The woman Roxy has freed reveals that her name is Kate Bush. She is recognizable because she is tall, has a hairy arm, a tattoo and an eye between her legs. Kate has already granted Roxy her first wish by eliminating her friends.

The village arrives at Roxy's mother's Zona (Elina Löwensohn) salon to demand Roxy and her go out and find and kill Kate Bush. To further reinforce this demand the Gucci rifle they are handed to accomplish this has a blue glowing inscription YOU WILL KILL KATE BUSH.  

Slightly off topic but interesting, director Bertrand Mandico and Elina Löwensohn have began a project entitled "20+1 Projections" The project involves the pair making twenty-one short films in twenty-one years. The themes of aging and desire will run throughout these films. 

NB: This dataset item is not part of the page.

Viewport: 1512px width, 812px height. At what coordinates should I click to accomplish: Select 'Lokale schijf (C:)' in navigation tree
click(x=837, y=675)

When the current Pandemic began to take hold in March and April of 2020 I was personally drawn to post-apocalyptic cinema. Not the drab color palette Mad Max kind of cinema though, the Italians making films in 1970s New York City kind of cinema. The Enzo G. Castellari kind of cinema. The explosion of color and ridiculous leather vest as armor cinema. 1990 Bronx Warriors, The New Barbarians. There is something comforting that during the end times people have great hair and rock regalia that is more fashion esthetic than pure defense. As the pandemic continues, it also comforts me the people crafting films right now, in the Almost End of Blue, are also exploring colorful post-apocalyptic landscapes.


 

After Blue is the direct descendant of Alejandro Jodorowsky's El Topo. After Blue is the child of David Pelham's 1970s sci-fi, paperback covers. It is also to say Bertrand Mandico's film is midnight madness.  The cinematography of Pascale Granel is exquisite as is the score by Pierre Desprats. 

Clearly with a film of this ambition and weirdness, you are either going to be on board with this trip or you will not be.

On a final note, surprisingly or perhaps not, the world of After Blue looks eerily similar to wandering a cattle ranch in South Texas after eating things that sprout up from the Earth.